To estimate the analysis model with the Bayes module, prior distributions needed to be specified. We adopted the specification from (e.g., Zitzmann et al. [18]) rather than Mplus’ default (see [19], for the argument that software defaults can bias results). More specifically, we specified uninformative normal priors with means of 0 and variances of 1000 for the within- and between-group intercepts, loadings, and slope parameters in the model, and we specified uninformative inverse gamma priors with shape and scale parameters of

0.001

for the within-group variances and weakly informative inverse gamma priors with shape and scale parameters of

0.1

for the between-group variances (see also [4]).

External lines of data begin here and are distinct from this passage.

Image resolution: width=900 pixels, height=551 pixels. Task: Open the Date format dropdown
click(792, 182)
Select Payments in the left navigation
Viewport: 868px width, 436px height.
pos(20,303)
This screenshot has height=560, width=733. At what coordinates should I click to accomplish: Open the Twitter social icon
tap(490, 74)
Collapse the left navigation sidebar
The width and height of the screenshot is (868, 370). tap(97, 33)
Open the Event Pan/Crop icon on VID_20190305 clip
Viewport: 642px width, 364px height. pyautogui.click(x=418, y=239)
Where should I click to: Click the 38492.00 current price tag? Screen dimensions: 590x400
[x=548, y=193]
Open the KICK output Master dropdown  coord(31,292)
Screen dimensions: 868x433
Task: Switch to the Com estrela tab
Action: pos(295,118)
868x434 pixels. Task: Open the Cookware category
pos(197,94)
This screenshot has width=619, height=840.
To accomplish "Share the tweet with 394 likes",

In order to evaluate Zitzmann and Hecht’s method, we specified different minimum values for the ESS as stopping criteria (i.e., 25, 50, 100, 200, 300, 400, 500, and 1000 samples), and we computed implied values for the PSR from them with the help of Equation (3), which were set as stopping criteria via the BCONVERGENCE option in Mplus (see the Appendix A for the program code).

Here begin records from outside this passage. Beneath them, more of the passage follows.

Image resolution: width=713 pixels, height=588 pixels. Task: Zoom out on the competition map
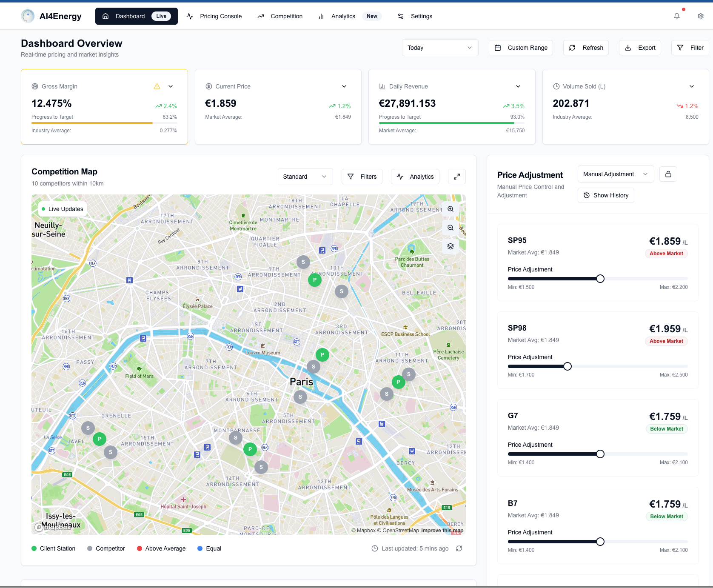pyautogui.click(x=451, y=228)
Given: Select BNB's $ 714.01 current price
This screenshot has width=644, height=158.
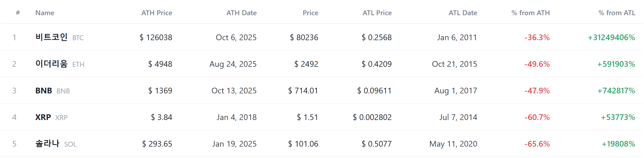Looking at the screenshot, I should [303, 91].
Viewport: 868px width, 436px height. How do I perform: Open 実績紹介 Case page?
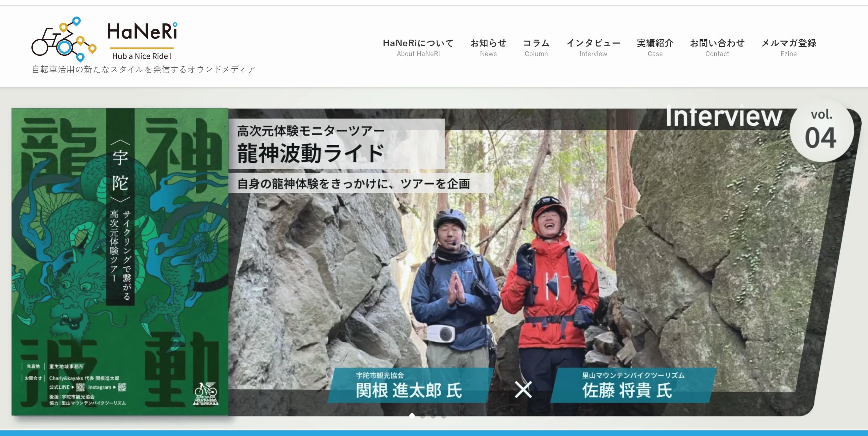pos(655,47)
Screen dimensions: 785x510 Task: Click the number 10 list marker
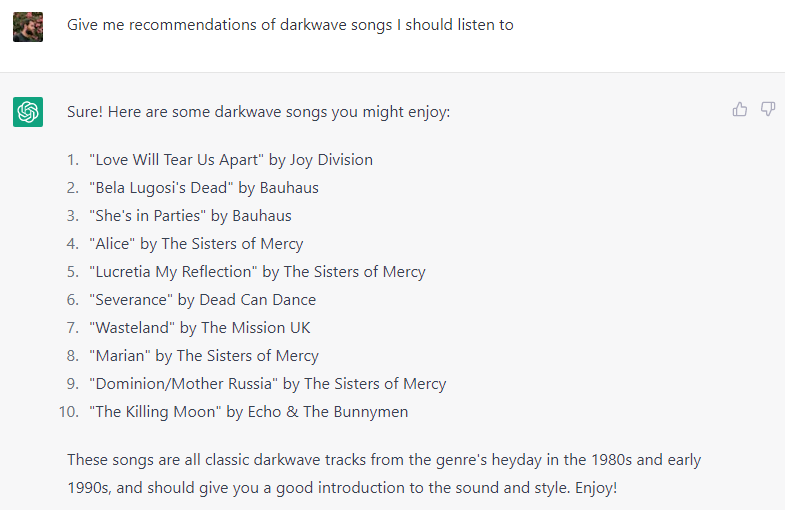point(69,412)
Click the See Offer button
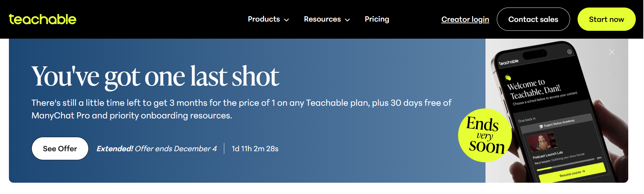The image size is (644, 194). pos(60,148)
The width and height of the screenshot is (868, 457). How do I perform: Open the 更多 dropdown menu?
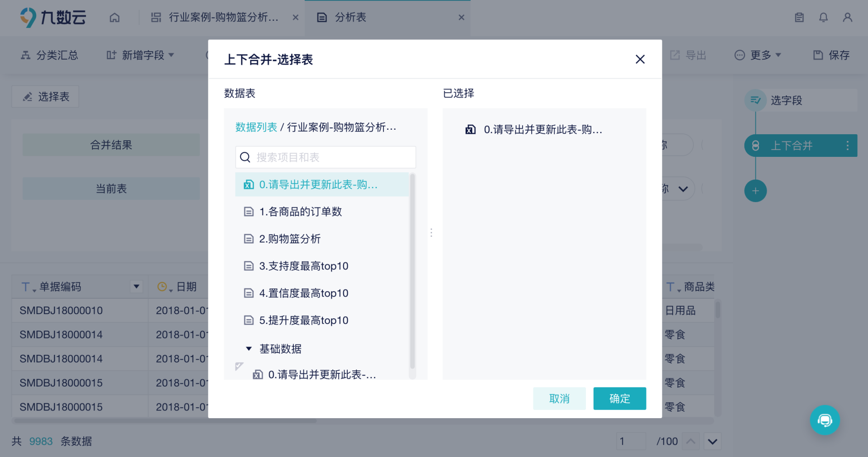click(x=758, y=55)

We compared each of these prespecified minimum ESS values with the actual (empirical) ESS values from the MCMC chains. We computed the empirical ESS from Equation (2). This way of computing the ESS uses estimators from the ANOVA literature, and it is also used in the proposed method. We will refer to this ESS simply as the “ESS”. In order to be able to compare this way of computing the ESS with other ways of doing so, we additionally computed it by using an alternative estimate of the variance of the chain mean, which is given by:

\hat{V} ({\bar{θ}}_{•}) = \hat{λ} / L_{total}

, where

\hat{λ}

is the spectral density of the chain at frequency zero, and

L_{total}

is the total length of the chain ([12,20]). This ESS is often used in the time-series literature. We will therefore refer to it as the “time-series ESS”. The third way of computing the ESS involves computing it from the batch standard error, which uses a sufficiently large number of nonoverlapping sequences of the chain (i.e., “batches”). We used 5, 10, and 25 batches. We will refer to this ESS as the “batch ESS”. We expected the empirical ESS values (estimated by the three methods) to be at least as large if not larger than the prespecified minimum ESS values, which would validate the proposed method.

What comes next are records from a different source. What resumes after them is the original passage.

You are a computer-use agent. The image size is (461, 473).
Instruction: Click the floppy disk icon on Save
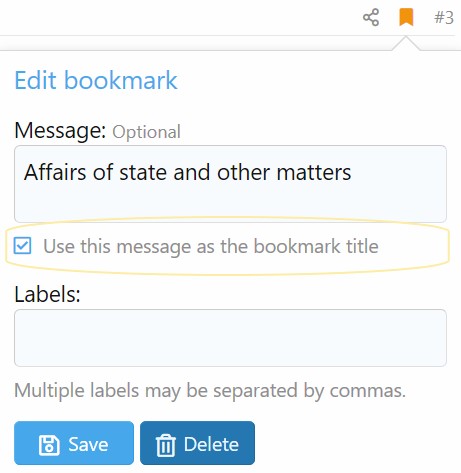tap(49, 445)
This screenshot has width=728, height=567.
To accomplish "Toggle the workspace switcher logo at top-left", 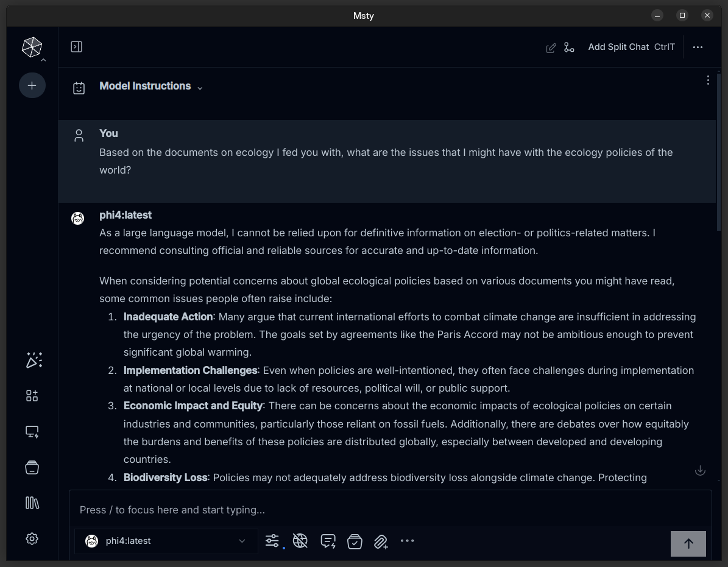I will [32, 48].
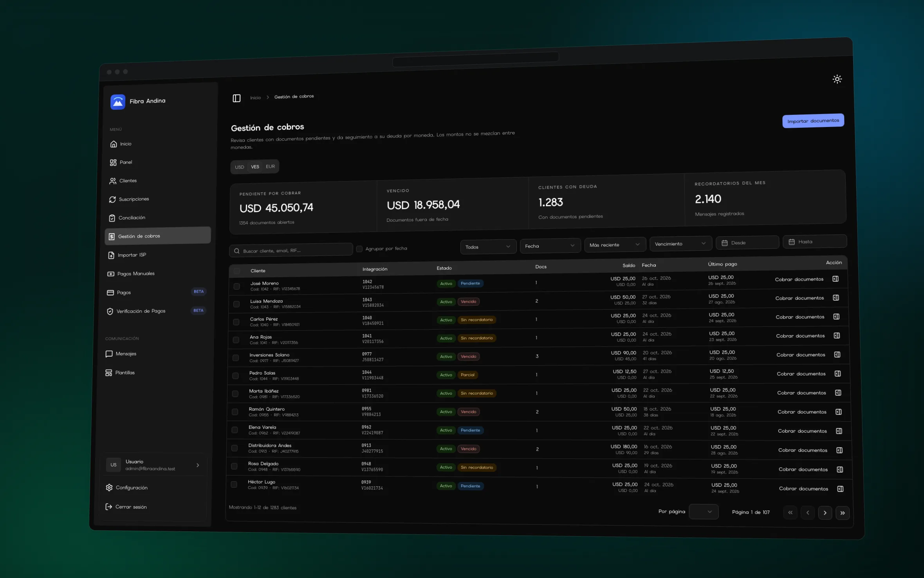Click the Fibra Andina logo icon
The width and height of the screenshot is (924, 578).
click(x=118, y=102)
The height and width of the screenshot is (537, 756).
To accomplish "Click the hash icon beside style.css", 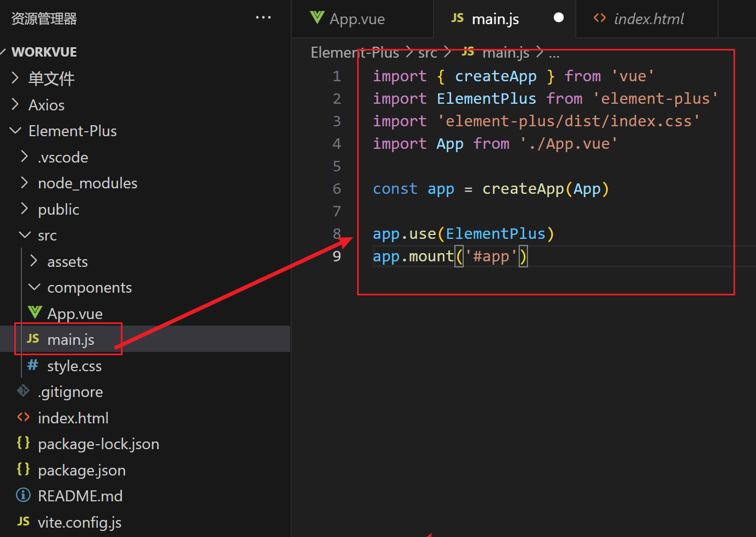I will pyautogui.click(x=34, y=365).
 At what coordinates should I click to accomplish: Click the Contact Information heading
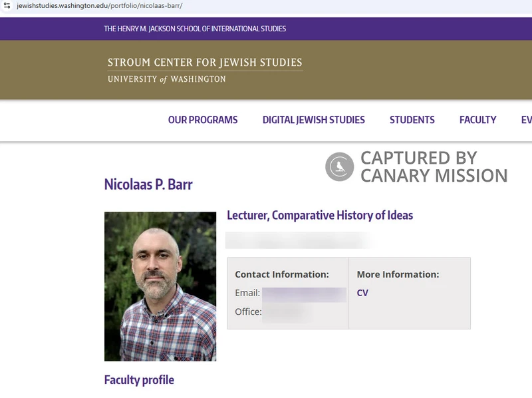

In addition, we compared the different prespecified minimum ESS values with respect to three statistical properties—relative bias, relative root mean squared error (RMSE), and coverage rate—to replicate the findings from Zitzmann and Hecht [10], who demonstrated that the quality of estimates can be suboptimal when the precision with which the Bayesian estimates are approximated is too low because the ESS is too small. For details on how the statistical properties were computed, we refer readers to Lüdtke et al. [21], Muthén and Muthén [22], or Zitzmann and Helm [23].

Before we present the results, it is important to mention that for each data set and analysis, we identified the parameter for which convergence was slowest or, equivalently, for which the empirical ESS as computed by the first method (i.e., by using estimators from the ANOVA literature) was smallest. We used this empirical ESS value along with the ESS values from the other methods in comparison with the prespecified minimum ESS value. We used the point estimate (mean) and interval estimate of the parameter (

2.5

th and

97.5

th percentiles) to compute the relative bias, relative RMSE, and coverage rate.

3.2. Results

We focused on the following parameters of the between-model in Figure 1: the regression coefficient, which is often the most interesting parameter, the variance of the predictor, and the residual variance. We begin with an inspection of the correspondence between the empirical and the prespecified minimum ESS, followed by an inspection of how the statistical properties vary depending on the prespecified minimum ESS.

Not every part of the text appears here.